Agreed. I think the supposed justifications for mass population-wide online surveillance, restrictions and de-anonymization are so strong most political parties in western democracies go along with what surveillance agencies push for once they get in power. Even in the U.S. where free speech & personal privacy rights are constitutionally and culturally stronger, both major parties are virtually identical in what they actually permit the surveillance state to do once they get in office (despite sometimes talking differently while campaigning).
The reason is that the surveillance state has gotten extremely good at presenting scary scenarios and examples of supposed "disaster averted because we could spy on everyone", or the alternative, "bad thing happened because we couldn't spy on everyone" to politicians in non-public briefings. They keep these presentations secret from public and press scrutiny by claiming it's necessary to keep "sources and methods" secret from adversaries. Of course, this is ridiculous because adversary spy agencies are certainly already aware of the broad capabilities of our electronic surveillance - it's their job after all and they do the same things to their own populations. The intelligence community rarely briefs politicians on individual operations or the exact details of the sources and methods which adversarial intelligence agencies would care about anyway. The vast majority of these secret briefings could be public without revealing anything of real value to major adversaries. At most it would only confirm we're doing the things adversaries already assume we're doing (and already take steps to counter). The real reason they hide the politician briefings from the public is because voters would be creeped out by the pervasive surveillance and domain experts would call bullshit on the incomplete facts and fallacious reasoning used to justify it to politicians.

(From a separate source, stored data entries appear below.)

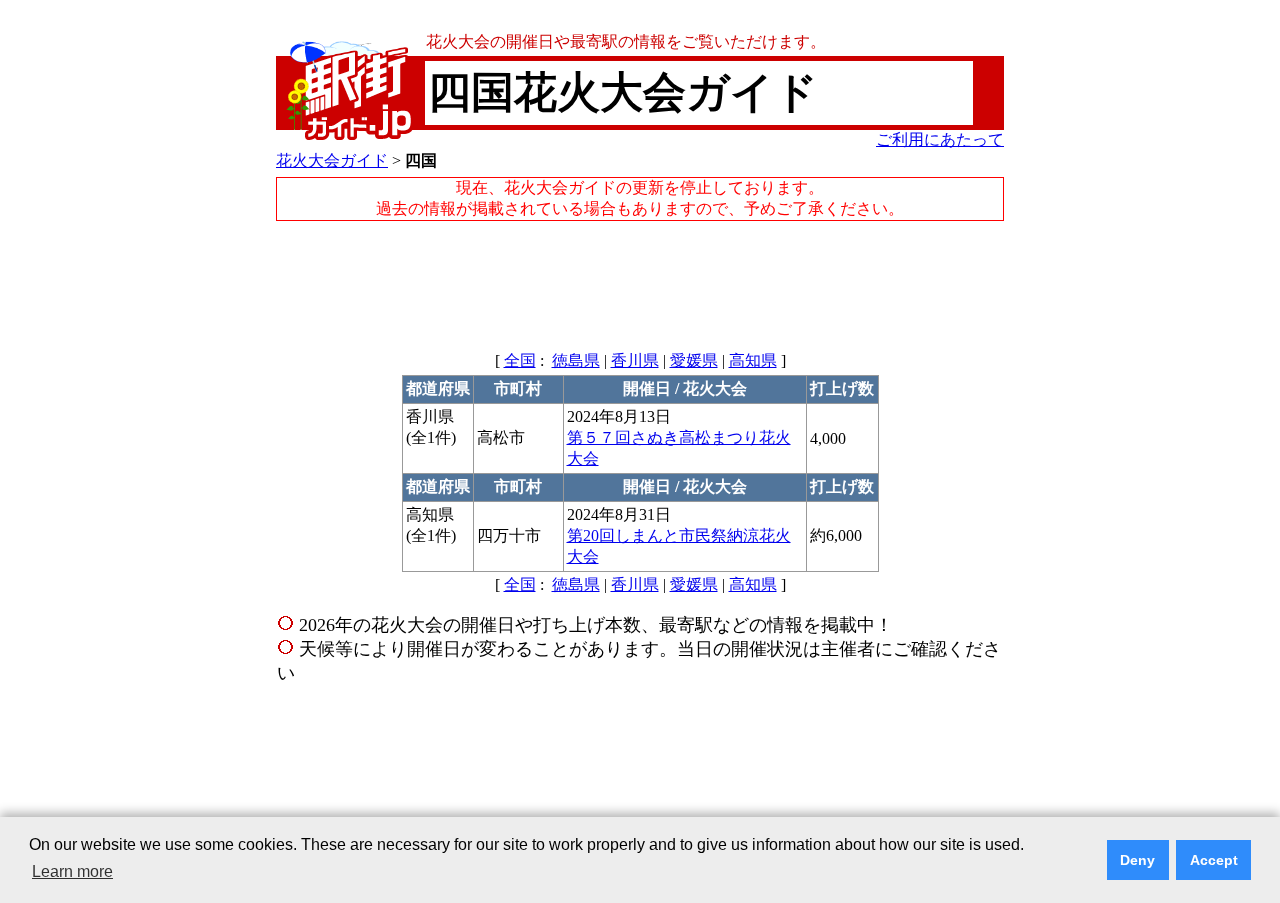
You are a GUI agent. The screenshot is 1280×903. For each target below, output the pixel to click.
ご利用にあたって (940, 139)
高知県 (753, 360)
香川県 (635, 360)
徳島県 (576, 360)
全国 (520, 360)
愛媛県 (694, 360)
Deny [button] (1137, 860)
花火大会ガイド (332, 160)
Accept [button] (1214, 860)
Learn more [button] (72, 871)
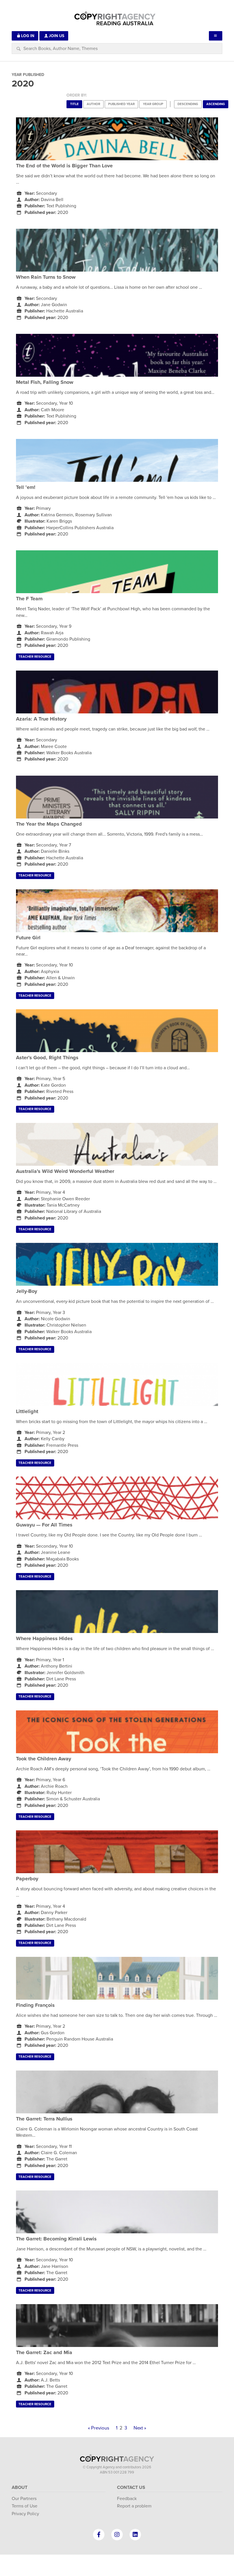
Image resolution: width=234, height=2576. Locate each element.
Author (93, 104)
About (19, 2487)
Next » (140, 2428)
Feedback (127, 2498)
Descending (187, 104)
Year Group (153, 104)
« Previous (98, 2428)
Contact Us (131, 2487)
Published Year (121, 104)
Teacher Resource (35, 657)
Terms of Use (24, 2506)
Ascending (215, 104)
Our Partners (24, 2498)
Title (74, 104)
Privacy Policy (25, 2514)
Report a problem (134, 2506)
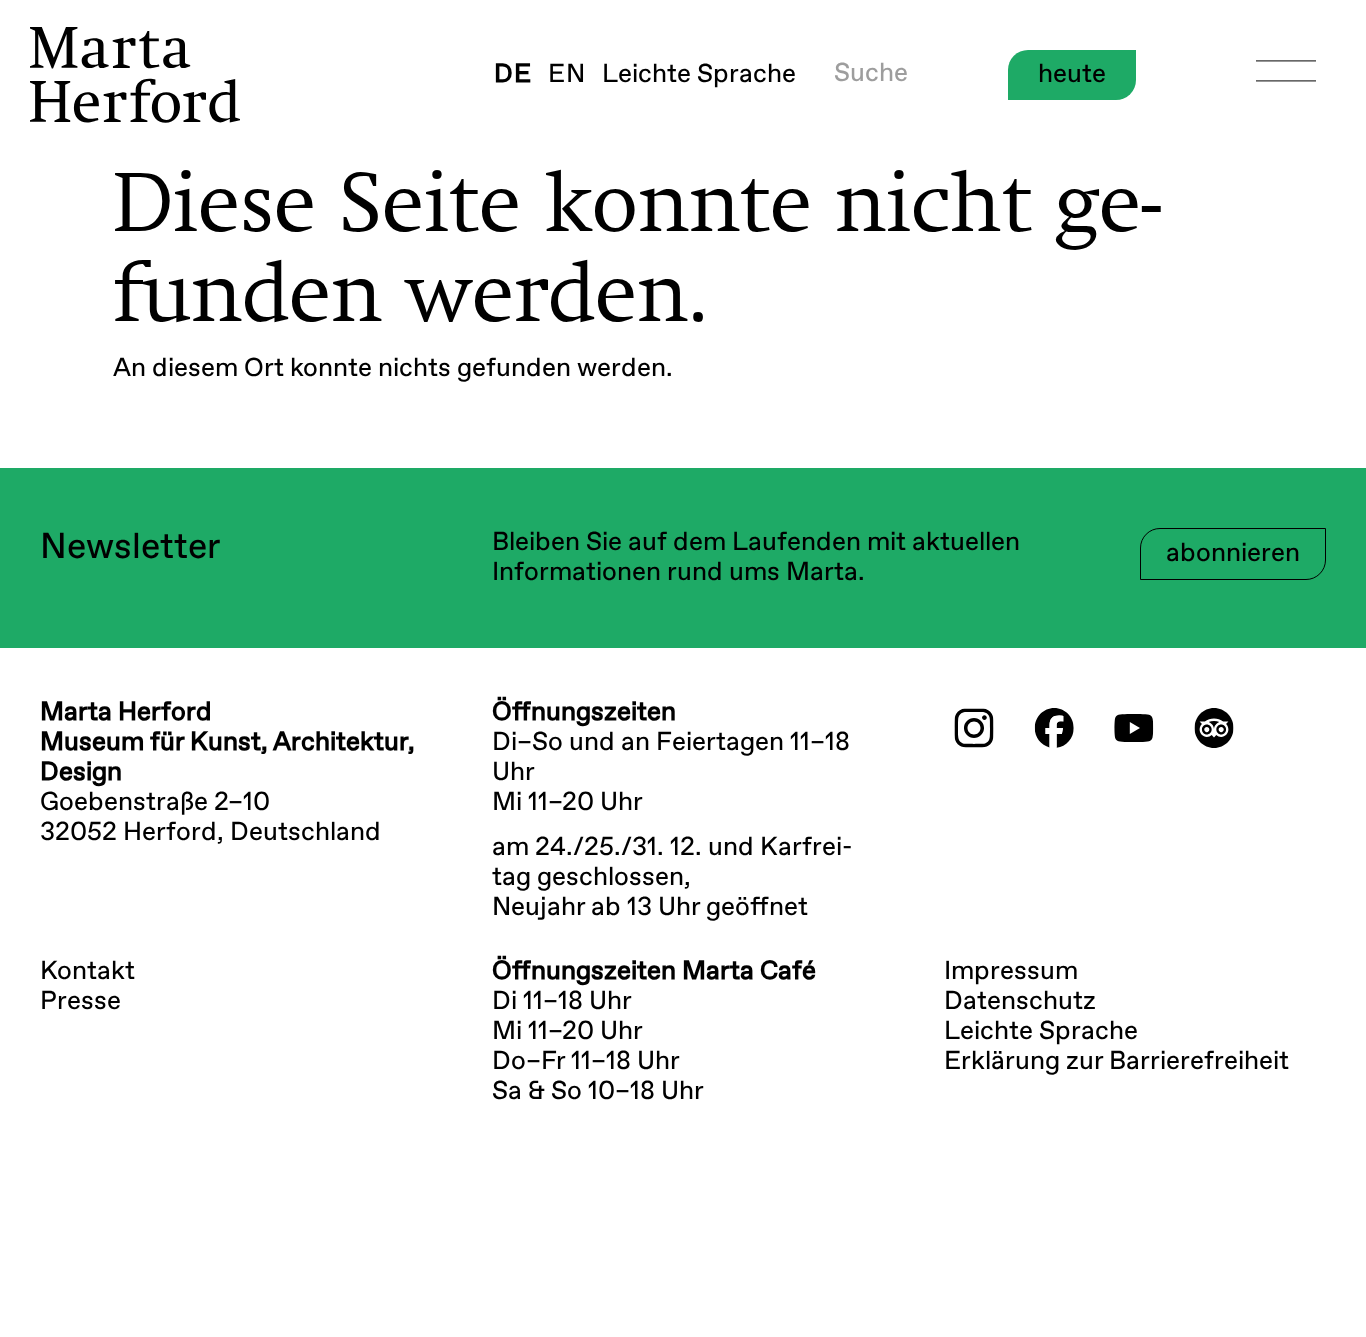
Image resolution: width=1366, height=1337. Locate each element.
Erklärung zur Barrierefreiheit (1116, 1062)
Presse (80, 1002)
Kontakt (87, 972)
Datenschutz (1020, 1002)
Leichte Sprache (699, 75)
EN (567, 75)
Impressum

Even if a politician sincerely intended to preserve privacy and freedom before getting in office, they aren't domain experts and when confronted with seemingly overwhelming (but secret) evidence of preventing "big bad" presented unanimously by intelligence community experts, the majority of elected officials go along. If that's not enough for the anti-privacy agencies (intel & law enforcement) to get what they want, there's always the "think of the children" arguments. It's the rare politician who's clear-thinking and principled enough to apply appropriate skepticism and measured nuance when faced with horrendous examples of child porn and abuse which the law enforcement/intelligence agency lobby has ready in ample supply and deploys behind closed doors for maximum effect. The anti-privacy lobby has figured out how to hack representative democracy to circumvent protections and because it's done away from public scrutiny, there's currently no way to stop them and it's only going to keep getting worse. IMHO, it's a disaster and even in the U.S. (where I am) it's only slightly better than the UK, Australia, EU and elsewhere.